С наступлением эпохи модерна, которая вывела на историческую арену политические идеологии, казалось бы, не опирающиеся на данный принцип и постулирующие идею о делегировании властных полномочий «снизу» («право большинства», «воля народа» и т.п.), мы все же можем проследить живучесть изначального архетипа и его вторжение в актуальную политику. В этой связи следует считать показательной историю, связанную с мощами св. благоверного князя Ярослава Мудрого, знак которого мы видим на гербе современной Украины.

Напомним, он был похоронен 20 февраля 1054 г. в Киеве в херсонесской мраморной гробнице св. Климента, которая находилась в храме Софии Киевской. В 1936 г. во вскрытом саркофаге нашли кучу перемешанных костей и определили, что там находятся два скелета: мужской, женский и несколько косточек ребенка. В 1939 г. останки были отправлены в Ленинград, где ученые из Института антропологии впервые установили с высокой долей вероятности, что один из трех скелетов, найденных в захоронении, принадлежит Ярославу Мудрому. Тогда же советский археолог и антрополог Михаил Герасимов восстановил по найденному черепу предполагаемый облик Ярослава Мудрого. Сохранились акты 1940 г. о возвращении с перечислением поштучно костей обоих скелетов. Выходит, следы Ярослава затерялись уже в Киеве. По воспоминаниям митрополита Иллариона, в 1943 г., при отступлении немцев, т.н. «украинская православная церковь» запрашивала у немецкого командования разрешение вывезти останки князя Ярослава и икону XI в. Николая «Мокрого», которая тоже хранилась в Софии. В годы фашистской оккупации они были вывезены представителями отступнической УГКЦ, бежавшими вместе с фашистами в 1943 г. через Польшу и Германию в США, и икона была обнаружена в Свято-Троицком храме Бруклина в 1973 г. По мнению историков, останки великого князя также следует искать в США. Позже один из архиепископов УПЦ в США, Антоний, в неофициальной беседе подтвердил, что останки — в США, но ему нужно время на раздумья.

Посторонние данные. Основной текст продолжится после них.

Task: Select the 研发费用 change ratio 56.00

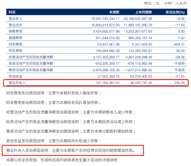Action: tap(180, 51)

Последние события неожиданно придали этой конспирологической истории актуальное содержание. Неучастие РПЦ МП в т.н. «Всеправославном соборе на Кипре», которое, с одной стороны, повлекло за собой обвинения русской церкви в этнофилетизме, а с другой – подталкивает Константинопольский патриархат к вторжению на каноническую территорию Московского патриархата, каковой является Украина, позволяет провести ряд значимых смысловых параллелей. По существу, Константинополь, являющийся представителем духовной власти «Второго Рима», –  ныне несуществующей Византийской империи, вводя на территории Украины свой епископат, противопоставляет себя Русской православной церкви, в точности так же, как некогда ей противопоставила себя в истории с мощами князя Ярослава УГКЦ, выполняя геополитический заказ сначала Германии, а затем и Соединенных Штатов Америки. Это, в свою очередь, несомненно подталкивает РПЦ МП к актуализации, четко сформулированной уже в конце XV – начале XVI вв. идеи Московского государства как Третьего Рима, т.е. единственного легитимного правопреемника Римской империи всего периода ее существования, включая и Византийский.

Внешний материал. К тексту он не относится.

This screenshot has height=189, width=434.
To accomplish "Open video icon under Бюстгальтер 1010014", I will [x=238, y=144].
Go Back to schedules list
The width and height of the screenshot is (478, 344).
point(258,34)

Это то, что касается духовной ветви власти. Что можно сказать о светской? Недавний визит президента В.В. Путина совместно с патриархом Кириллом на Святую гору Афон, который произошел именно в преддверии собора, без сомнения являет собой декларацию общности духовных целей церкви и геополитических задач Российского государства. В самой скромной трактовке мы можем определить это событие как демонстрацию намерения следовать имперским курсом, пусть даже в условиях актуального отсутствия фигуры императора.

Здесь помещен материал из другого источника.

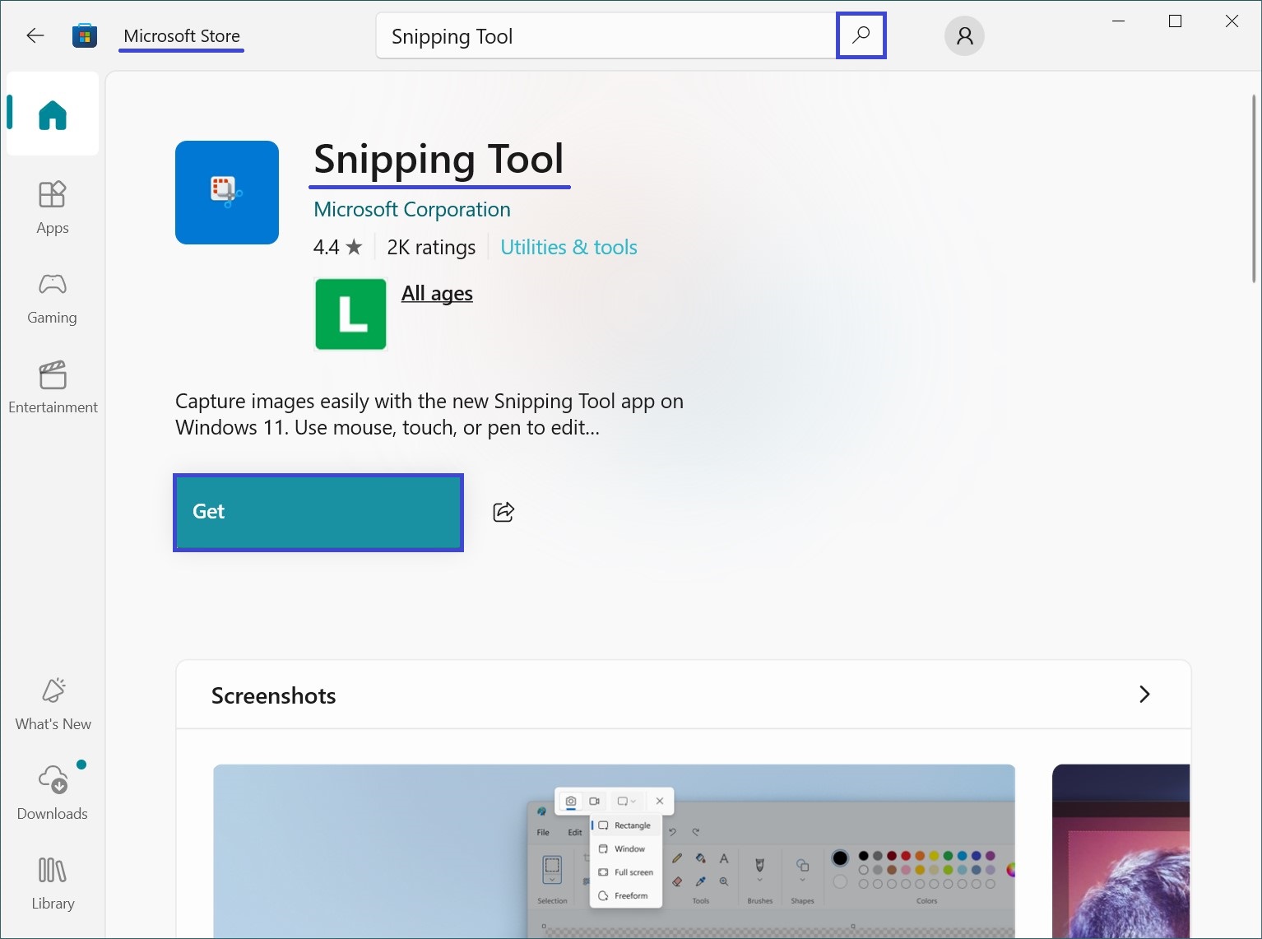
Task: Go to the Home sidebar tab
Action: (53, 114)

На фоне противостояния республик Новороссии правительству Киева, которое проводит очень последовательный курс этноцентризма (опираясь при этом на поддержку стран Запада, выполняющих роль послушных инструментов либерального олигархата Соединенных Штатов Америки), можно сказать, что смысл происходящих событий становится более чем очевиден. Сам политический процесс подталкивает нас к признанию идеи Третьего Рима, как единственной и неизбежной исторической судьбы России и ее народа, примата права «большого пространства» и имперского сверх-этноса над местечковыми интересами. Также нам становится понятно, что его завершающая актуализация и институциализация напрямую зависят от решения кризиса на Украине. Сейчас в это очень сложно поверить, но именно в решении этой задачи нас ожидает новая «точка сборки» русского имперского сознания.